::: Textblock :::

Zeugnisverweigerung wirksam erweitert

Telefonüberwachung von Journalisten jedoch noch nicht völlig ausgeschlossen

Rechercheergebnisse gehören nicht in Strafakten. So lautete die jahrelange Forderung der Journalistinnen und Journalisten und ihrer Organisationen nach einer Reform des Zeugnisverweigerungsrechtes. Nun ist endlich ein Etappenziel erreicht: mit der Veröffentlichung im Bundesgesetzblatt am 15. Februar trat einen Tag später die neue Fassung mit einer Änderung des § 53 der Strafprozessordnung (StPO)in Kraft.

::: Daten zur Analyse :::

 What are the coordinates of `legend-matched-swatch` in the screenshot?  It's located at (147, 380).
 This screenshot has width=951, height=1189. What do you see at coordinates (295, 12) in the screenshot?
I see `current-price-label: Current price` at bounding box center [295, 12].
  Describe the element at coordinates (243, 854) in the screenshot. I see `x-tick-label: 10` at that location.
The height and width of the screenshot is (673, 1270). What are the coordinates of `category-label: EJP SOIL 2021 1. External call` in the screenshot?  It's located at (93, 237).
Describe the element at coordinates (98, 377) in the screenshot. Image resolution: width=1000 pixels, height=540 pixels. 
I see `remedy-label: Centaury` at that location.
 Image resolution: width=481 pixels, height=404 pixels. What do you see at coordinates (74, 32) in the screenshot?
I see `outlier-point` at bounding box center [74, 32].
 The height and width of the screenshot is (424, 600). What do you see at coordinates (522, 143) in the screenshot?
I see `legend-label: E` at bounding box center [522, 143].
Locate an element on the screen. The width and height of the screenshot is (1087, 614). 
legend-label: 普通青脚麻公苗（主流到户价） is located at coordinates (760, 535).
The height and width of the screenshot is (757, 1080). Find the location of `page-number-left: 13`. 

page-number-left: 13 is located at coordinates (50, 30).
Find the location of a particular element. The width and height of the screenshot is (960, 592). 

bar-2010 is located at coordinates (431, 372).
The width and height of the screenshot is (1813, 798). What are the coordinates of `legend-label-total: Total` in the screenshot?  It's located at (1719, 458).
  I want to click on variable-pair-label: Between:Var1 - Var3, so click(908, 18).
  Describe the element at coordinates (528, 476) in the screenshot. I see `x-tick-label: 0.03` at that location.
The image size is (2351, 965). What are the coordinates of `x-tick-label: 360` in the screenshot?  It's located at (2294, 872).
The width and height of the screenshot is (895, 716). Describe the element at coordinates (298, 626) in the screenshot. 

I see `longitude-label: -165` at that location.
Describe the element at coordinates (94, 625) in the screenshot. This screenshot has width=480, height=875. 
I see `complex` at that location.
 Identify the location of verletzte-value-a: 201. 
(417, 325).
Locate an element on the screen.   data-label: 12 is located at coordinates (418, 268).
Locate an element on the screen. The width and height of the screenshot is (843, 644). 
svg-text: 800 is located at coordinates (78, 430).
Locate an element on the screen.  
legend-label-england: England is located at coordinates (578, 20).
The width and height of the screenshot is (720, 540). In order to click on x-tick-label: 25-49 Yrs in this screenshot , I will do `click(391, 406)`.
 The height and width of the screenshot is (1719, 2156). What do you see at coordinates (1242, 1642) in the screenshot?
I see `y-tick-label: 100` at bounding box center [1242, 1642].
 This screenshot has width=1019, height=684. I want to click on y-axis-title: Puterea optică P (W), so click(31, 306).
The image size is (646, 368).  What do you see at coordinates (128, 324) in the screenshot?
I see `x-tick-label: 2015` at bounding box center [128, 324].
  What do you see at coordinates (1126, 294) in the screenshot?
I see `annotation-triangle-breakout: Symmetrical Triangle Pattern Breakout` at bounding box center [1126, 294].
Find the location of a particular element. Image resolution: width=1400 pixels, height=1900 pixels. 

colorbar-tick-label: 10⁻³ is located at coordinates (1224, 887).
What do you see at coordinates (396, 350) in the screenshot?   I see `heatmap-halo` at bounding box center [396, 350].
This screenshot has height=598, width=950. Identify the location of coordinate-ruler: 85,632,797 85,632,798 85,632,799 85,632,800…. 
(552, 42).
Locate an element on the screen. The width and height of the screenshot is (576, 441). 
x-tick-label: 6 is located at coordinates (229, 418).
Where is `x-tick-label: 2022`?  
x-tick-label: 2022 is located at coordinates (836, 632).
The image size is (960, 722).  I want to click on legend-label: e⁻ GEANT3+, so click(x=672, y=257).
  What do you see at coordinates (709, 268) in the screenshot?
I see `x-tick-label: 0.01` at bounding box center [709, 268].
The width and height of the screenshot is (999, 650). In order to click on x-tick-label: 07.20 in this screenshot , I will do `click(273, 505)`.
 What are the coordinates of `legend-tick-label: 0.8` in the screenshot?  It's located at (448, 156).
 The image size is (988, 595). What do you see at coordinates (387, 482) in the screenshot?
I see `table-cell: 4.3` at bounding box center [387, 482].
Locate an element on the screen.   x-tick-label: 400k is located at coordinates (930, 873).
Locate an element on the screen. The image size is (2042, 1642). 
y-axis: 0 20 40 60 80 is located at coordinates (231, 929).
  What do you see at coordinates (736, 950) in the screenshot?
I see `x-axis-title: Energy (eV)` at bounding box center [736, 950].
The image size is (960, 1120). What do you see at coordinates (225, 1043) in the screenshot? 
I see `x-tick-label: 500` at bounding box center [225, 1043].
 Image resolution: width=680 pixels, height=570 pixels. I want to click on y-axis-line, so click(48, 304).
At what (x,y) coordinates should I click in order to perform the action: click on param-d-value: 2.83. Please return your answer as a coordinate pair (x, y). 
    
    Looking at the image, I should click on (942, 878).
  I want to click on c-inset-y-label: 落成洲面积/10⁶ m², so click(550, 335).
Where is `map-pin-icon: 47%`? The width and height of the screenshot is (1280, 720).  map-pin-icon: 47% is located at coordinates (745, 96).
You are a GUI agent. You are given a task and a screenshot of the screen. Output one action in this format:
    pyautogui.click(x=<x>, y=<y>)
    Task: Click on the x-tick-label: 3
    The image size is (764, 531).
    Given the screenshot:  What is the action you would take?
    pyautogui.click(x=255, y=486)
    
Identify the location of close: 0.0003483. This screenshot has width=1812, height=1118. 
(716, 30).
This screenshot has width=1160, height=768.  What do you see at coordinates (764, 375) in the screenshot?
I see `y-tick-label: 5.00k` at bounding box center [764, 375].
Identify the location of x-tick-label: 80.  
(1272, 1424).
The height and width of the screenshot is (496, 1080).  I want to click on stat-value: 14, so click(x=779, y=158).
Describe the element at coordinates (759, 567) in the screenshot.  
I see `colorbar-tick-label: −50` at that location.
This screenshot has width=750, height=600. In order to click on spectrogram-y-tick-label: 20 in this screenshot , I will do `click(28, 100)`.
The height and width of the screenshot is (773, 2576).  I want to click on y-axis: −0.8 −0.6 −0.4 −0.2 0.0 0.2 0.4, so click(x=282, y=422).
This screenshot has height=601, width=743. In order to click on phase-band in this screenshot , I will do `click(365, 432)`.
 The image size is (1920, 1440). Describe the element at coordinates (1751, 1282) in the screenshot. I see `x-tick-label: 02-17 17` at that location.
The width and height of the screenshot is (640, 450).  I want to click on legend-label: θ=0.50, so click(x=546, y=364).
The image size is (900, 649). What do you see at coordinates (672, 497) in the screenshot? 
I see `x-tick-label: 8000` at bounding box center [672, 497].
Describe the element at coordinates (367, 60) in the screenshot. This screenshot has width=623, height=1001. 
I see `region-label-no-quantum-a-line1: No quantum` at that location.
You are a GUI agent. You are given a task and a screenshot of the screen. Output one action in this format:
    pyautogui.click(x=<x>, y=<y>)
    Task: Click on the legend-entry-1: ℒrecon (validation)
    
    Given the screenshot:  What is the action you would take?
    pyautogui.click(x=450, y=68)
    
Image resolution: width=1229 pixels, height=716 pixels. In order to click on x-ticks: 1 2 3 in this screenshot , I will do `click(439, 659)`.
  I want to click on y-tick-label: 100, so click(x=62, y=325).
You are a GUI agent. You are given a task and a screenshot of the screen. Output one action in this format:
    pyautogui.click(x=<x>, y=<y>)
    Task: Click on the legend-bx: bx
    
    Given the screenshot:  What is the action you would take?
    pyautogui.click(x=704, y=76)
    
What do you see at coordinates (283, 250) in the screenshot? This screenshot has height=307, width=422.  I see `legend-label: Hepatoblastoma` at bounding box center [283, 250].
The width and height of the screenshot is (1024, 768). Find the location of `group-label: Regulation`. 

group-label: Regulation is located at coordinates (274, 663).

:::

Aufgaben und Übungen:
**1.** Fasse den Text über das Zeugnisverweigerungsrecht in zwei Sätzen zusammen.
**2.** Gib den Text über das Zeugnisverweigerungsrecht wortgetreu wieder, und zwar alles von „Zeugnisverweigerung wirksam erweitert“ bis hinunter zu „Strafprozessordnung (StPO)in Kraft.“.
Die Datensätze sind eigenständiges Material und gehören nicht zum Text über das Zeugnisverweigerungsrecht.

Ergebnisse der Aufgaben:
**1.** Journalistinnen und Journalisten und ihre Organisationen verlangten jahrelang eine Reform des Zeugnisverweigerungsrechtes mit der Forderung, dass Rechercheergebnisse nicht in Strafakten gehören. Mit der Veröffentlichung im Bundesgesetzblatt am 15. Februar trat einen Tag später die neue Fassung mit einer Änderung des § 53 der Strafprozessordnung in Kraft, womit ein Etappenziel erreicht ist.

**2.**
Zeugnisverweigerung wirksam erweitert

Telefonüberwachung von Journalisten jedoch noch nicht völlig ausgeschlossen

Rechercheergebnisse gehören nicht in Strafakten. So lautete die jahrelange Forderung der Journalistinnen und Journalisten und ihrer Organisationen nach einer Reform des Zeugnisverweigerungsrechtes. Nun ist endlich ein Etappenziel erreicht: mit der Veröffentlichung im Bundesgesetzblatt am 15. Februar trat einen Tag später die neue Fassung mit einer Änderung des § 53 der Strafprozessordnung (StPO)in Kraft.